- **SET TASK A**
Print the stretch of the cannabis tax passage from "This is Deep Hate—And" through "deserves tax fairness.".
- **SET TASK B**
Answer these questions using the cannabis tax passage:
(i) Which three advocacy organizations does it name?
(ii) Under 280E, which common expenses can cannabis businesses not deduct?
(iii) What would the gradual phase-out approach do?

- **PASSAGE PROVIDED**

This is Deep Hate—And It Must End
This isn't about public safety. It's not about regulation. This is a calculated financial attack on an industry that is already overburdened, overregulated, and overtaxed.
So, what can we do?
- Contact Your Representatives – Demand they oppose this legislation. Tell them the cannabis industry deserves tax fairness.
- Support Cannabis Advocacy Groups – Organizations like NORML, NCIA, and MPP are fighting on the front lines. They need our voices and financial support.
- Educate Your Community – Many people don't realize how cannabis businesses are unfairly taxed. Share this information, talk about 280E, and make sure people understand how these laws hurt everyone—not just business owners.
- Use Your Vote – Elections have consequences. Politicians who support the cannabis industry need to be elected, and those who don't should be held accountable at the ballot box.
Time to End the Hypocrisy
The government wants our taxes but not our success.
They want cannabis revenue but not cannabis rights.
They pretend to support legalization but continue to strangle small businesses.
This is DEEP HATE against the cannabis industry, and it's time we demand change.
Making 280E Work for the Cannabis Industry: A Strategic Approach
While Section 280E is fundamentally flawed for the legal cannabis industry, there are ways to mitigate its damage while we push for broader reform. Here's how cannabis businesses can navigate, and even leverage, the current tax structure to survive and thrive under these harsh conditions.
1. Advocate for Legislative Reform with a Middle Ground Approach
Instead of outright repealing 280E—which is unlikely given the resistance in Congress—we can push for revisions that recognize state-legal cannabis businesses as distinct from illegal drug traffickers. Some proposals include:
- Carveouts for State-Compliant Businesses – Amending 280E to exempt licensed and compliant cannabis businesses from its restrictions, rather than treating them like criminal enterprises.
- Tax Credits for Compliance & Safety – Implementing federal tax credits for businesses investing in security, compliance software, employee training, and sustainability initiatives.
- Gradual Phase-Out Approach – A transition plan that reduces the burden of 280E over time, especially as federal legalization inches forward.
2. Maximize Cost of Goods Sold (COGS) Deductions
Under 280E, cannabis businesses cannot deduct common expenses like rent, marketing, and administrative costs. However, they can deduct Cost of Goods Sold (COGS)—which includes direct costs tied to production.
For Cultivators & Manufacturers:
- Seed-to-sale tracking software fees (if tied to inventory)
- Cultivation supplies, raw materials, packaging costs
- Direct labor costs tied to growing, harvesting, processing
For Retailers & Dispensaries:
- Inventory purchase costs
- Transportation of product to the store (if state law allows deductions)

- **INFORMATION GIVEN**

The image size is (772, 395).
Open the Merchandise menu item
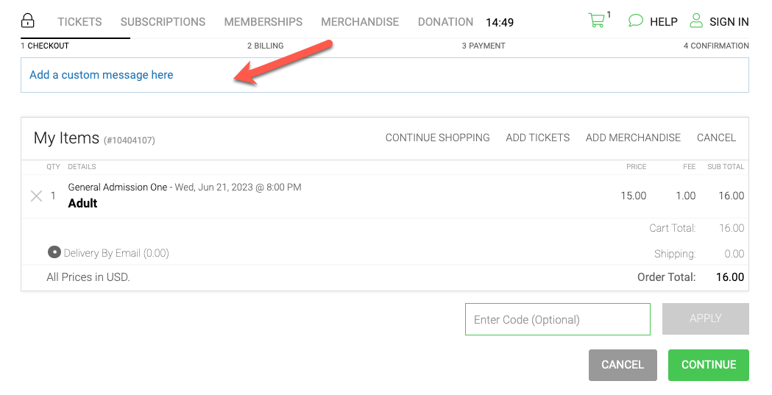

--

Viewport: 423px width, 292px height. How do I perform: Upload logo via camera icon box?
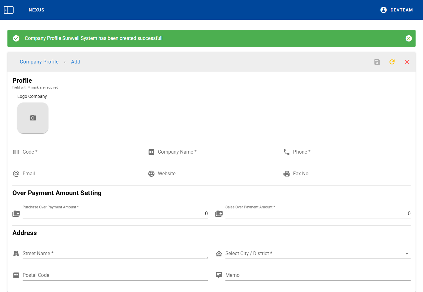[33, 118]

- **FULL ANSWER A**
This is Deep Hate—And It Must End
This isn't about public safety. It's not about regulation. This is a calculated financial attack on an industry that is already overburdened, overregulated, and overtaxed.
So, what can we do?
- Contact Your Representatives – Demand they oppose this legislation. Tell them the cannabis industry deserves tax fairness.

- **FULL ANSWER B**
(i) NORML, NCIA, and MPP
(ii) Rent, marketing, and administrative costs
(iii) It would reduce the burden of 280E over time, especially as federal legalization inches forward.